Raw rows:
------------
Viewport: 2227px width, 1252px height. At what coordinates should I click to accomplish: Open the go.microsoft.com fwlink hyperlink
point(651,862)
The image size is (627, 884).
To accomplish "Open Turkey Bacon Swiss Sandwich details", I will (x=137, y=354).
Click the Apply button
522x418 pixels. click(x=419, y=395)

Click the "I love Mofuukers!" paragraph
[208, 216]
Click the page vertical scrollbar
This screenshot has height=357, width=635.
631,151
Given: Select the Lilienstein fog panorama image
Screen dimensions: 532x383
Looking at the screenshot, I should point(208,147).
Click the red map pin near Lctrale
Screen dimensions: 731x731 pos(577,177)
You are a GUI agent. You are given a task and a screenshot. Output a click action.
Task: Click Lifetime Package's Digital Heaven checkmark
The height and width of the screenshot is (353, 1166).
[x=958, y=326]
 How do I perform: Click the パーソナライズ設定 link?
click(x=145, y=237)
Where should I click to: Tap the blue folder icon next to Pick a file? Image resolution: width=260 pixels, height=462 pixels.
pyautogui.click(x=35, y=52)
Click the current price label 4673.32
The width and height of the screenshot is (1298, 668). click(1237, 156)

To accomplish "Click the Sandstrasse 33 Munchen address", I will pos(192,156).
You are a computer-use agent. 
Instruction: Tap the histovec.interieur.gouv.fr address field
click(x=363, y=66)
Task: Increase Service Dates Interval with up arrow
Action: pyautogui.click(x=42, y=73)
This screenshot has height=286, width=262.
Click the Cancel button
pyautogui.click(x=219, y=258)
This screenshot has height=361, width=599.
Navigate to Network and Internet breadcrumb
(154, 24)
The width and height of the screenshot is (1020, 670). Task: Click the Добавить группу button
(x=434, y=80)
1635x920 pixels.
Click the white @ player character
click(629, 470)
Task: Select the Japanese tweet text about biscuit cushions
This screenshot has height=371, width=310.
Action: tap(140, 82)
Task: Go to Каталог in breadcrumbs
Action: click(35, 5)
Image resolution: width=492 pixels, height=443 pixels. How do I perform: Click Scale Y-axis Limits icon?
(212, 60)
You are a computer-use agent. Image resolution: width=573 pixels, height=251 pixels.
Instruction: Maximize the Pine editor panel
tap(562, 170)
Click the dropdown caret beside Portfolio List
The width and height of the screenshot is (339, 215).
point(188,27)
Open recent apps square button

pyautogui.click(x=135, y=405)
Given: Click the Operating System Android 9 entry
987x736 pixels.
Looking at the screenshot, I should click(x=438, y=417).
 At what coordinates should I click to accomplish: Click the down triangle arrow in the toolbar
------------
### The request
Recast the rows above as a Markdown table with the columns n and Line, numbering each nonblank line in order and skipping blank ones. Include every row.

### Answer for the task
| n | Line |
|---|---|
| 1 | Viewport: 2227px width, 1252px height. At what coordinates should I click to accomplish: Open the go.microsoft.com fwlink hyperlink |
| 2 | point(651,862) |
| 3 | The image size is (627, 884). |
| 4 | To accomplish "Open Turkey Bacon Swiss Sandwich details", I will (x=137, y=354). |
| 5 | Click the Apply button |
| 6 | 522x418 pixels. click(x=419, y=395) |
| 7 | Click the "I love Mofuukers!" paragraph |
| 8 | [208, 216] |
| 9 | Click the page vertical scrollbar |
| 10 | This screenshot has height=357, width=635. |
| 11 | 631,151 |
| 12 | Given: Select the Lilienstein fog panorama image |
| 13 | Screen dimensions: 532x383 |
| 14 | Looking at the screenshot, I should point(208,147). |
| 15 | Click the red map pin near Lctrale |
| 16 | Screen dimensions: 731x731 pos(577,177) |
| 17 | You are a GUI agent. You are given a task and a screenshot. Output a click action. |
| 18 | Task: Click Lifetime Package's Digital Heaven checkmark |
| 19 | The height and width of the screenshot is (353, 1166). |
| 20 | [x=958, y=326] |
| 21 |  How do I perform: Click the パーソナライズ設定 link? |
| 22 | click(x=145, y=237) |
| 23 | Where should I click to: Tap the blue folder icon next to Pick a file? Image resolution: width=260 pixels, height=462 pixels. |
| 24 | pyautogui.click(x=35, y=52) |
| 25 | Click the current price label 4673.32 |
| 26 | The width and height of the screenshot is (1298, 668). click(1237, 156) |
| 27 | To accomplish "Click the Sandstrasse 33 Munchen address", I will pos(192,156). |
| 28 | You are a computer-use agent.  |
| 29 | Instruction: Tap the histovec.interieur.gouv.fr address field |
| 30 | click(x=363, y=66) |
| 31 | Task: Increase Service Dates Interval with up arrow |
| 32 | Action: pyautogui.click(x=42, y=73) |
| 33 | This screenshot has height=286, width=262. |
| 34 | Click the Cancel button |
| 35 | pyautogui.click(x=219, y=258) |
| 36 | This screenshot has height=361, width=599. |
| 37 | Navigate to Network and Internet breadcrumb |
| 38 | (154, 24) |
| 39 | The width and height of the screenshot is (1020, 670). Task: Click the Добавить группу button |
| 40 | (x=434, y=80) |
| 41 | 1635x920 pixels. |
| 42 | Click the white @ player character |
| 43 | click(629, 470) |
| 44 | Task: Select the Japanese tweet text about biscuit cushions |
| 45 | This screenshot has height=371, width=310. |
| 46 | Action: tap(140, 82) |
| 47 | Task: Go to Каталог in breadcrumbs |
| 48 | Action: click(35, 5) |
| 49 | Image resolution: width=492 pixels, height=443 pixels. How do I perform: Click Scale Y-axis Limits icon? |
| 50 | (212, 60) |
| 51 | You are a computer-use agent. Image resolution: width=573 pixels, height=251 pixels. |
| 52 | Instruction: Maximize the Pine editor panel |
| 53 | tap(562, 170) |
| 54 | Click the dropdown caret beside Portfolio List |
| 55 | The width and height of the screenshot is (339, 215). |
| 56 | point(188,27) |
| 57 | Open recent apps square button |
| 58 | pyautogui.click(x=135, y=405) |
| 59 | Given: Click the Operating System Android 9 entry |
| 60 | 987x736 pixels. |
| 61 | Looking at the screenshot, I should click(x=438, y=417). |
| 62 |  At what coordinates should I click to accomplish: Click the down triangle arrow in the toolbar |